### Goal of the exercise
Arrange the records below as a Markdown table with two columns, Row and Line. Put a row number under Row and one line of the records under Line, leaving out blank lines.

--- START OF Extracted entries ---

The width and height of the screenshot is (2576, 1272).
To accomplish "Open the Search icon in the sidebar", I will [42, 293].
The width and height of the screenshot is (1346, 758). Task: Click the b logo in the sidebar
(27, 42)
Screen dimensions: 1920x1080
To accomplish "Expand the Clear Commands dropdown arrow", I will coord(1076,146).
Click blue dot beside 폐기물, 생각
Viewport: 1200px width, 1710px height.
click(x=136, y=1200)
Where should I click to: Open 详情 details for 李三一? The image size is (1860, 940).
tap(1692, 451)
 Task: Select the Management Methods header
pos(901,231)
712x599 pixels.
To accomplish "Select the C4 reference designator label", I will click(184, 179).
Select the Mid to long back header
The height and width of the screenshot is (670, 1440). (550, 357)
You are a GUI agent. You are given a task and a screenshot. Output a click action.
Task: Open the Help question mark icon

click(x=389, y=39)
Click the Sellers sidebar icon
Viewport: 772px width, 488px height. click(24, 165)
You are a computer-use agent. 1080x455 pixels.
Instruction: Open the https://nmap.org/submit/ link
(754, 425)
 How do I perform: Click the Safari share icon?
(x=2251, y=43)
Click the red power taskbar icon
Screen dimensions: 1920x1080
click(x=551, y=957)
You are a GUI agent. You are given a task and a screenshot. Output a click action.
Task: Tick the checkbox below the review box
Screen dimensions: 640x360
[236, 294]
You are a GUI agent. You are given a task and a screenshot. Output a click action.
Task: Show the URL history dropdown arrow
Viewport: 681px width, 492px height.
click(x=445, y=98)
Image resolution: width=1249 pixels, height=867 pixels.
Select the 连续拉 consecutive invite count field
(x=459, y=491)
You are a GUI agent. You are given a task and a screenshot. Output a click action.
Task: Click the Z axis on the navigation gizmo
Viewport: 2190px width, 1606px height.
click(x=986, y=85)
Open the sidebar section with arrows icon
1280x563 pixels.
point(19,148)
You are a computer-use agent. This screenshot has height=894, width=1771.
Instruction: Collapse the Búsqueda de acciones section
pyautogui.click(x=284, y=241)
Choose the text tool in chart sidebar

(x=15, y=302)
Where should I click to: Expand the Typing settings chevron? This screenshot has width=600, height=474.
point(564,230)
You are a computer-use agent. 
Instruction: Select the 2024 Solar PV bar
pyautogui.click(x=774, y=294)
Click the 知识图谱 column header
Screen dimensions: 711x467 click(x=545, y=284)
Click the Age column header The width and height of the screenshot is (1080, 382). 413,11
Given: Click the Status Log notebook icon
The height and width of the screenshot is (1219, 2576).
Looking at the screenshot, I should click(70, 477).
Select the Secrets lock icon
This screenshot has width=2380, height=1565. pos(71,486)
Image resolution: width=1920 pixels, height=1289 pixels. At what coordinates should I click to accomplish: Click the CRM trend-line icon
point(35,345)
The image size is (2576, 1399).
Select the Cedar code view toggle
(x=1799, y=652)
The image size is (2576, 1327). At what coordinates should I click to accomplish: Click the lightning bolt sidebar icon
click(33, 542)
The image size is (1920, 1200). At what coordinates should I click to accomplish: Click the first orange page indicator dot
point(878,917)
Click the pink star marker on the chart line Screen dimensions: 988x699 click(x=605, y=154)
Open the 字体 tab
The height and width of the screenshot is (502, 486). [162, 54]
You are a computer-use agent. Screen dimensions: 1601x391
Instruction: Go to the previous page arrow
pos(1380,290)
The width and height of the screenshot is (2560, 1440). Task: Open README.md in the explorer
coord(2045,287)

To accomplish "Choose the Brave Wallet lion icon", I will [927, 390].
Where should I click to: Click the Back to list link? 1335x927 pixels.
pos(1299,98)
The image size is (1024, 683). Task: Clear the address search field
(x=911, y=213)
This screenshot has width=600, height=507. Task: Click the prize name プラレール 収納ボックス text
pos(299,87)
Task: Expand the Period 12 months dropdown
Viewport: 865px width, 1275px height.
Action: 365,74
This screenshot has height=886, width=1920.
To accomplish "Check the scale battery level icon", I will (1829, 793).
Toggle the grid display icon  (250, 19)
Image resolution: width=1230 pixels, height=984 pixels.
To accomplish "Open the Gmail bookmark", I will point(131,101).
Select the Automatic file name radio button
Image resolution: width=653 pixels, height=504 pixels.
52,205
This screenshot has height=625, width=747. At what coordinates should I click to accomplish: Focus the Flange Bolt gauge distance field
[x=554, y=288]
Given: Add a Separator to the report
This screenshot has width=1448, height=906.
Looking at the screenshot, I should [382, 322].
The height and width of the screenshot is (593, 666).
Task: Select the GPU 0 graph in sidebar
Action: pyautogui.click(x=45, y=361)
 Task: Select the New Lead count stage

--- END OF Extracted entries ---

### The output
| Row | Line |
|---|---|
| 1 | The width and height of the screenshot is (2576, 1272). |
| 2 | To accomplish "Open the Search icon in the sidebar", I will [42, 293]. |
| 3 | The width and height of the screenshot is (1346, 758). Task: Click the b logo in the sidebar |
| 4 | (27, 42) |
| 5 | Screen dimensions: 1920x1080 |
| 6 | To accomplish "Expand the Clear Commands dropdown arrow", I will coord(1076,146). |
| 7 | Click blue dot beside 폐기물, 생각 |
| 8 | Viewport: 1200px width, 1710px height. |
| 9 | click(x=136, y=1200) |
| 10 | Where should I click to: Open 详情 details for 李三一? The image size is (1860, 940). |
| 11 | tap(1692, 451) |
| 12 |  Task: Select the Management Methods header |
| 13 | pos(901,231) |
| 14 | 712x599 pixels. |
| 15 | To accomplish "Select the C4 reference designator label", I will click(184, 179). |
| 16 | Select the Mid to long back header |
| 17 | The height and width of the screenshot is (670, 1440). (550, 357) |
| 18 | You are a GUI agent. You are given a task and a screenshot. Output a click action. |
| 19 | Task: Open the Help question mark icon |
| 20 | click(x=389, y=39) |
| 21 | Click the Sellers sidebar icon |
| 22 | Viewport: 772px width, 488px height. click(24, 165) |
| 23 | You are a computer-use agent. 1080x455 pixels. |
| 24 | Instruction: Open the https://nmap.org/submit/ link |
| 25 | (754, 425) |
| 26 |  How do I perform: Click the Safari share icon? |
| 27 | (x=2251, y=43) |
| 28 | Click the red power taskbar icon |
| 29 | Screen dimensions: 1920x1080 |
| 30 | click(x=551, y=957) |
| 31 | You are a GUI agent. You are given a task and a screenshot. Output a click action. |
| 32 | Task: Tick the checkbox below the review box |
| 33 | Screen dimensions: 640x360 |
| 34 | [236, 294] |
| 35 | You are a GUI agent. You are given a task and a screenshot. Output a click action. |
| 36 | Task: Show the URL history dropdown arrow |
| 37 | Viewport: 681px width, 492px height. |
| 38 | click(x=445, y=98) |
| 39 | Image resolution: width=1249 pixels, height=867 pixels. |
| 40 | Select the 连续拉 consecutive invite count field |
| 41 | (x=459, y=491) |
| 42 | You are a GUI agent. You are given a task and a screenshot. Output a click action. |
| 43 | Task: Click the Z axis on the navigation gizmo |
| 44 | Viewport: 2190px width, 1606px height. |
| 45 | click(x=986, y=85) |
| 46 | Open the sidebar section with arrows icon |
| 47 | 1280x563 pixels. |
| 48 | point(19,148) |
| 49 | You are a computer-use agent. This screenshot has height=894, width=1771. |
| 50 | Instruction: Collapse the Búsqueda de acciones section |
| 51 | pyautogui.click(x=284, y=241) |
| 52 | Choose the text tool in chart sidebar |
| 53 | (x=15, y=302) |
| 54 | Where should I click to: Expand the Typing settings chevron? This screenshot has width=600, height=474. |
| 55 | point(564,230) |
| 56 | You are a computer-use agent.  |
| 57 | Instruction: Select the 2024 Solar PV bar |
| 58 | pyautogui.click(x=774, y=294) |
| 59 | Click the 知识图谱 column header |
| 60 | Screen dimensions: 711x467 click(x=545, y=284) |
| 61 | Click the Age column header The width and height of the screenshot is (1080, 382). 413,11 |
| 62 | Given: Click the Status Log notebook icon |
| 63 | The height and width of the screenshot is (1219, 2576). |
| 64 | Looking at the screenshot, I should click(70, 477). |
| 65 | Select the Secrets lock icon |
| 66 | This screenshot has width=2380, height=1565. pos(71,486) |
| 67 | Image resolution: width=1920 pixels, height=1289 pixels. At what coordinates should I click to accomplish: Click the CRM trend-line icon |
| 68 | point(35,345) |
| 69 | The image size is (2576, 1399). |
| 70 | Select the Cedar code view toggle |
| 71 | (x=1799, y=652) |
| 72 | The image size is (2576, 1327). At what coordinates should I click to accomplish: Click the lightning bolt sidebar icon |
| 73 | click(33, 542) |
| 74 | The image size is (1920, 1200). At what coordinates should I click to accomplish: Click the first orange page indicator dot |
| 75 | point(878,917) |
| 76 | Click the pink star marker on the chart line Screen dimensions: 988x699 click(x=605, y=154) |
| 77 | Open the 字体 tab |
| 78 | The height and width of the screenshot is (502, 486). [162, 54] |
| 79 | You are a computer-use agent. Screen dimensions: 1601x391 |
| 80 | Instruction: Go to the previous page arrow |
| 81 | pos(1380,290) |
| 82 | The width and height of the screenshot is (2560, 1440). Task: Open README.md in the explorer |
| 83 | coord(2045,287) |
| 84 | To accomplish "Choose the Brave Wallet lion icon", I will [927, 390]. |
| 85 | Where should I click to: Click the Back to list link? 1335x927 pixels. |
| 86 | pos(1299,98) |
| 87 | The image size is (1024, 683). Task: Clear the address search field |
| 88 | (x=911, y=213) |
| 89 | This screenshot has width=600, height=507. Task: Click the prize name プラレール 収納ボックス text |
| 90 | pos(299,87) |
| 91 | Task: Expand the Period 12 months dropdown |
| 92 | Viewport: 865px width, 1275px height. |
| 93 | Action: 365,74 |
| 94 | This screenshot has height=886, width=1920. |
| 95 | To accomplish "Check the scale battery level icon", I will (1829, 793). |
| 96 | Toggle the grid display icon  (250, 19) |
| 97 | Image resolution: width=1230 pixels, height=984 pixels. |
| 98 | To accomplish "Open the Gmail bookmark", I will point(131,101). |
| 99 | Select the Automatic file name radio button |
| 100 | Image resolution: width=653 pixels, height=504 pixels. |
| 101 | 52,205 |
| 102 | This screenshot has height=625, width=747. At what coordinates should I click to accomplish: Focus the Flange Bolt gauge distance field |
| 103 | [x=554, y=288] |
| 104 | Given: Add a Separator to the report |
| 105 | This screenshot has width=1448, height=906. |
| 106 | Looking at the screenshot, I should [382, 322]. |
| 107 | The height and width of the screenshot is (593, 666). |
| 108 | Task: Select the GPU 0 graph in sidebar |
| 109 | Action: pyautogui.click(x=45, y=361) |
| 110 |  Task: Select the New Lead count stage |